The problem: Can you rewrite the data from its start up to and including the line with "message-bubble-incoming: have fun guys!!! -JK is", swapping "screenshot" for "image" and keeping everything else the same, without the pictures?

----

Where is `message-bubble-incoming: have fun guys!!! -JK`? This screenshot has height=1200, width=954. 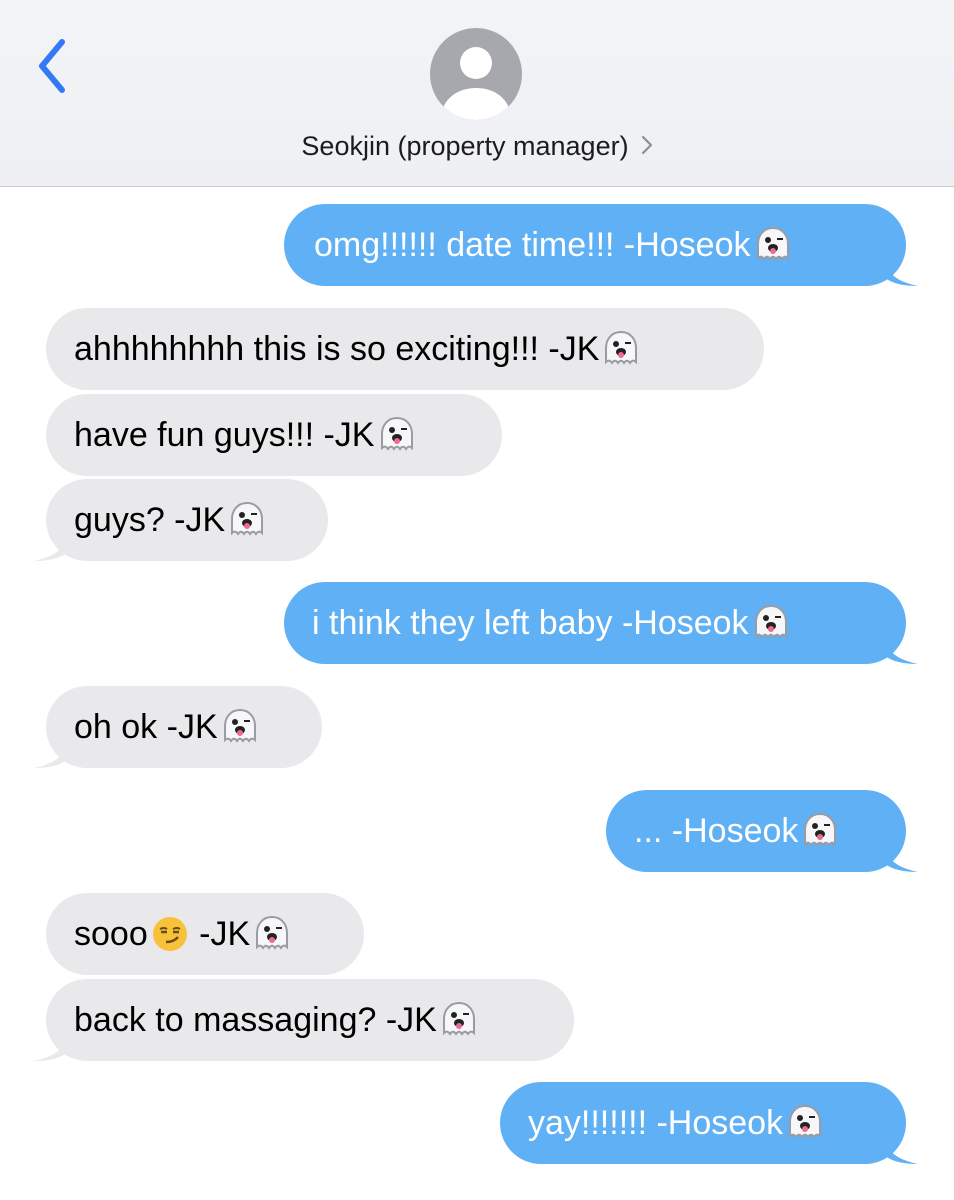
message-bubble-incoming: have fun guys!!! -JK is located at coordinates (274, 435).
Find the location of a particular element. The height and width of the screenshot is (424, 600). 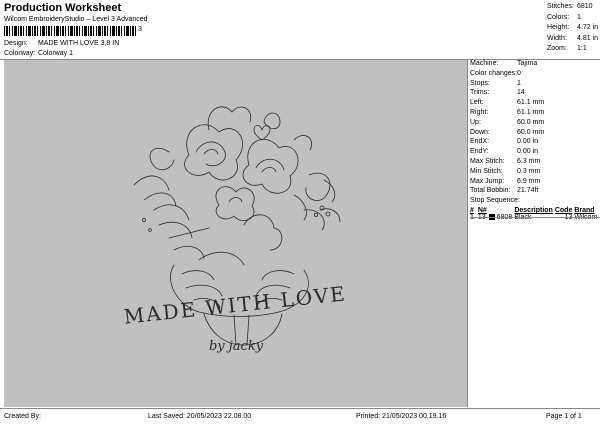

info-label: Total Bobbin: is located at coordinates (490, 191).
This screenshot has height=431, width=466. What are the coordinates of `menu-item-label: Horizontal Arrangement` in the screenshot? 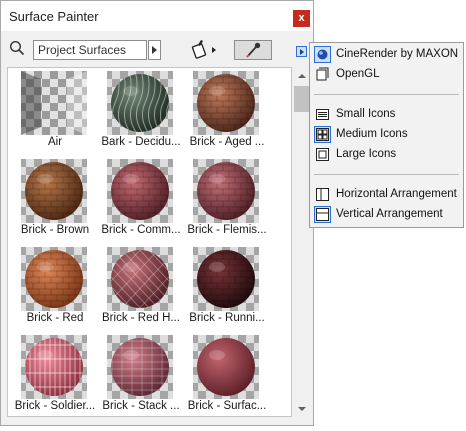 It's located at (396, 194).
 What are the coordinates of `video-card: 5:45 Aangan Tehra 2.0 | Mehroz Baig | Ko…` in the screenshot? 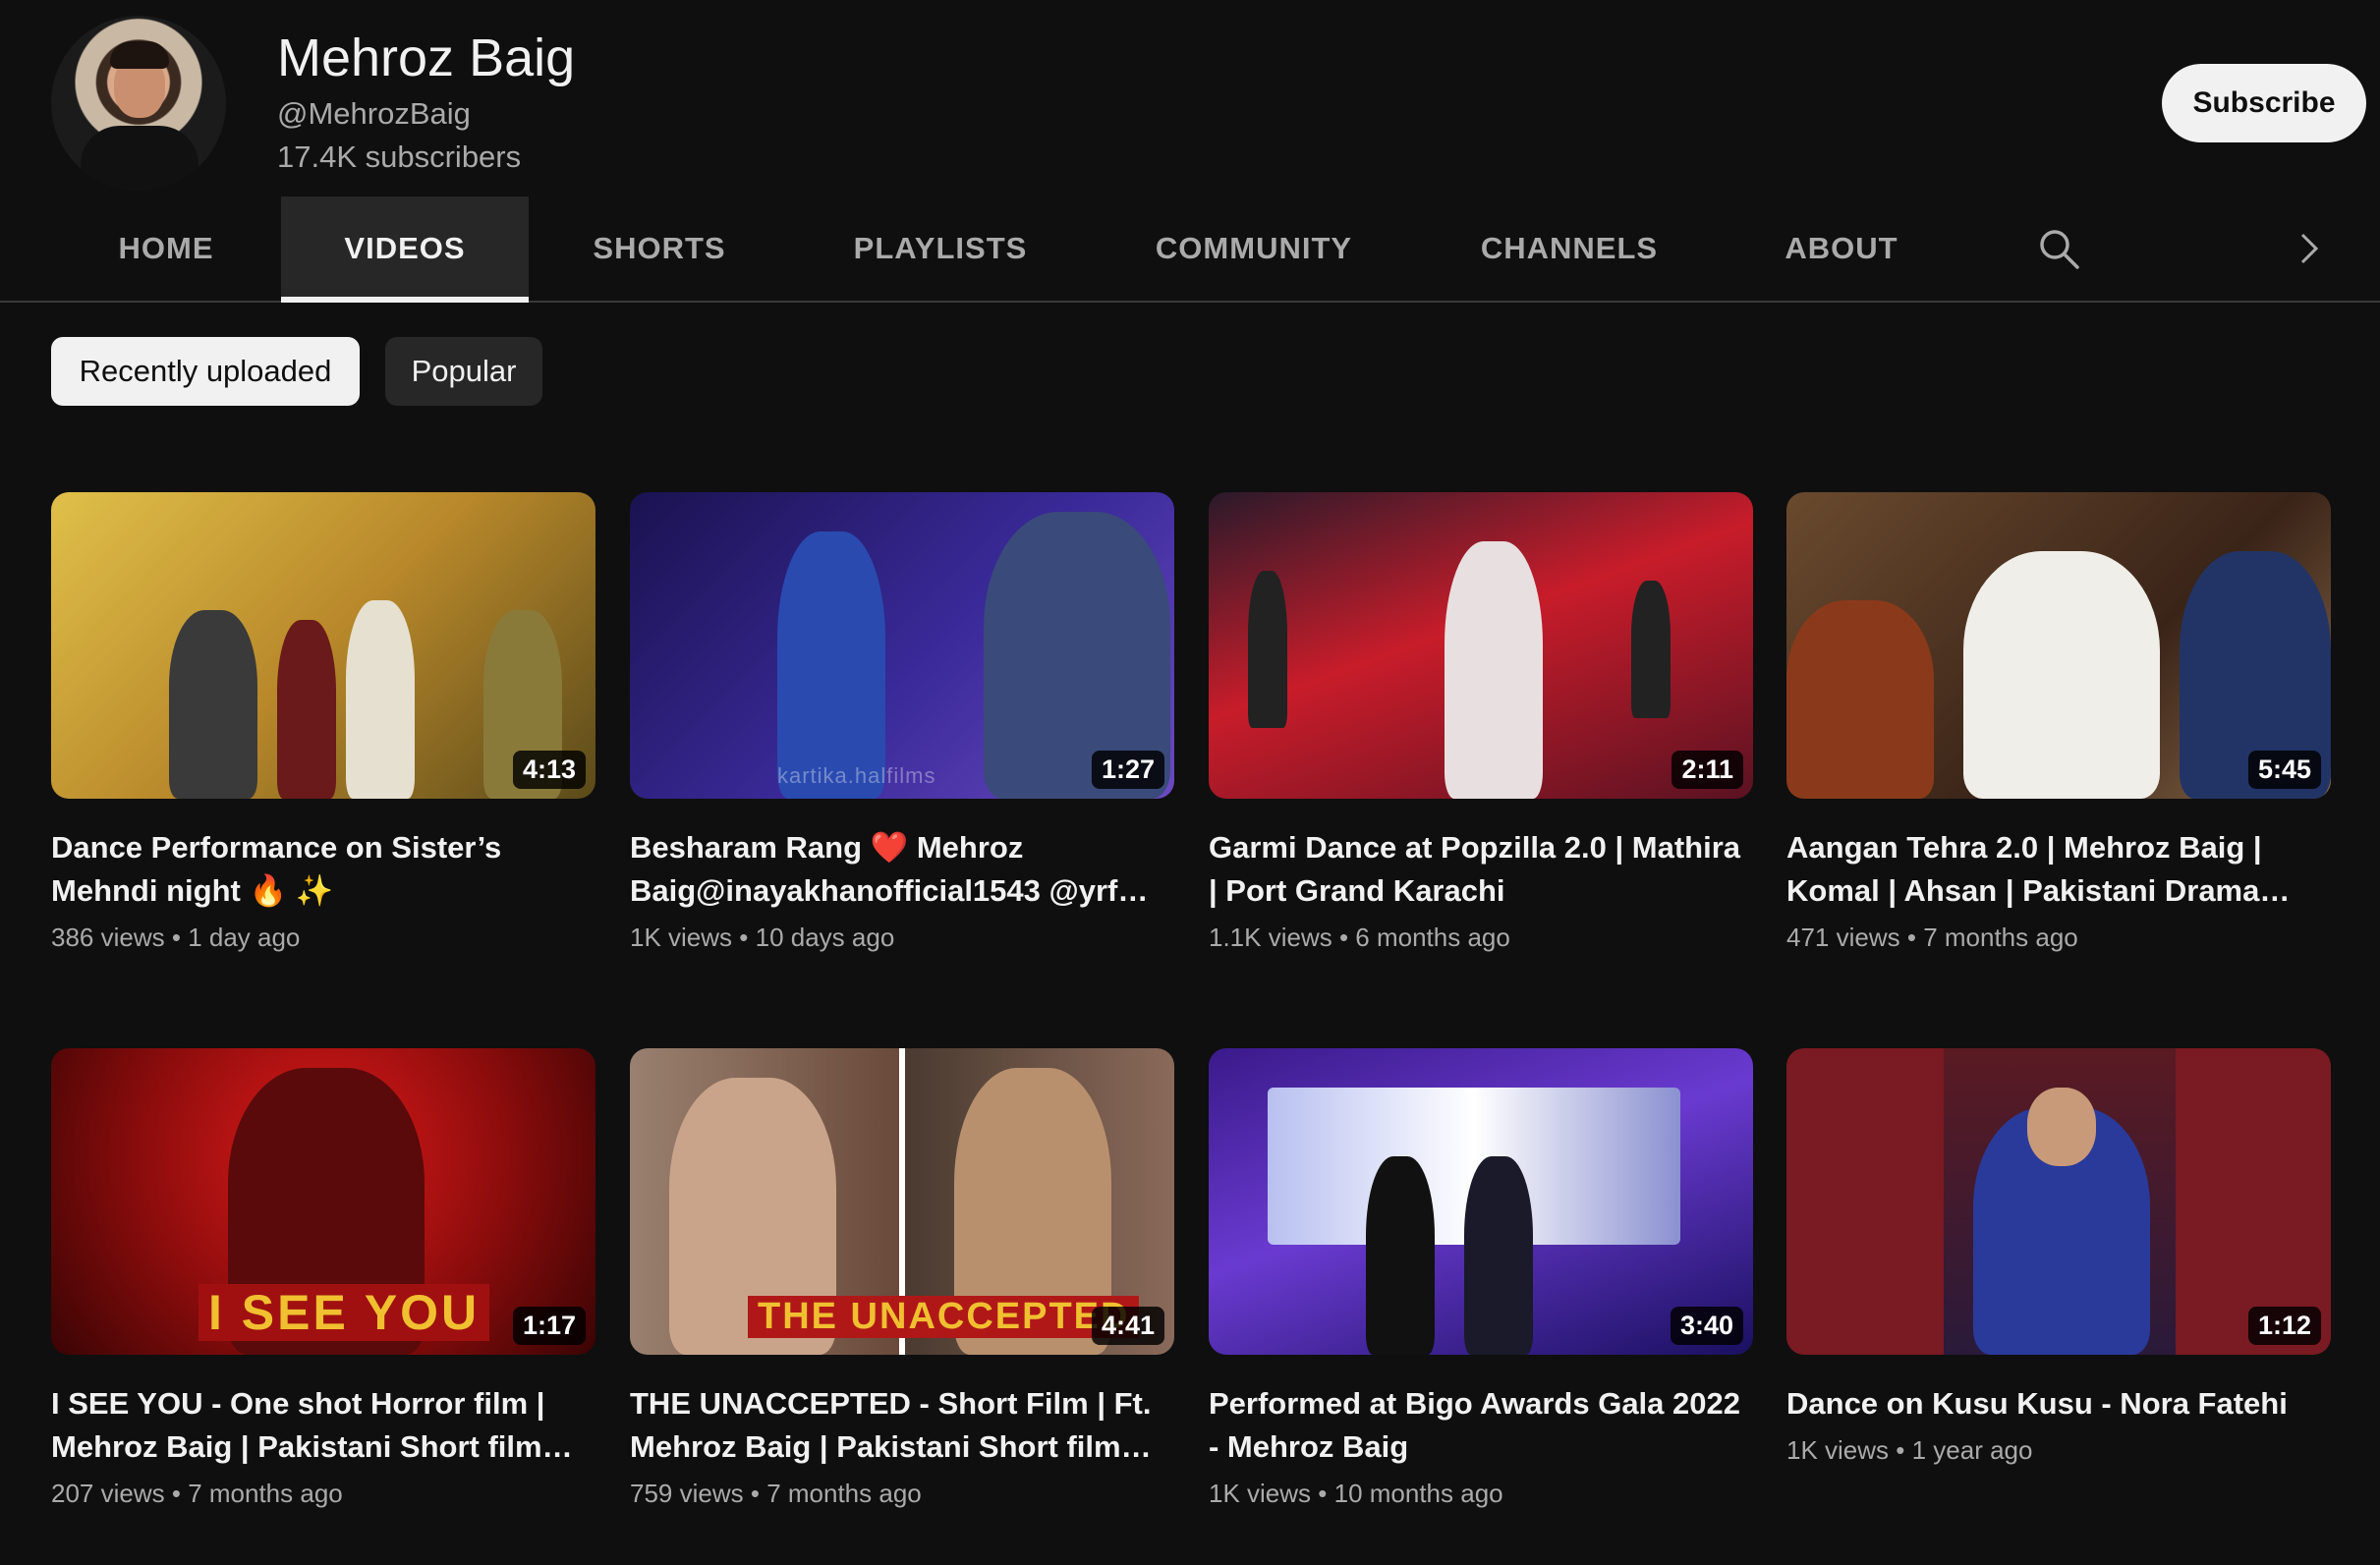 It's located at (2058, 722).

----

Answer space:
Where is `message-bubble-incoming: have fun guys!!! -JK`? This image has height=1200, width=954. 
message-bubble-incoming: have fun guys!!! -JK is located at coordinates (274, 435).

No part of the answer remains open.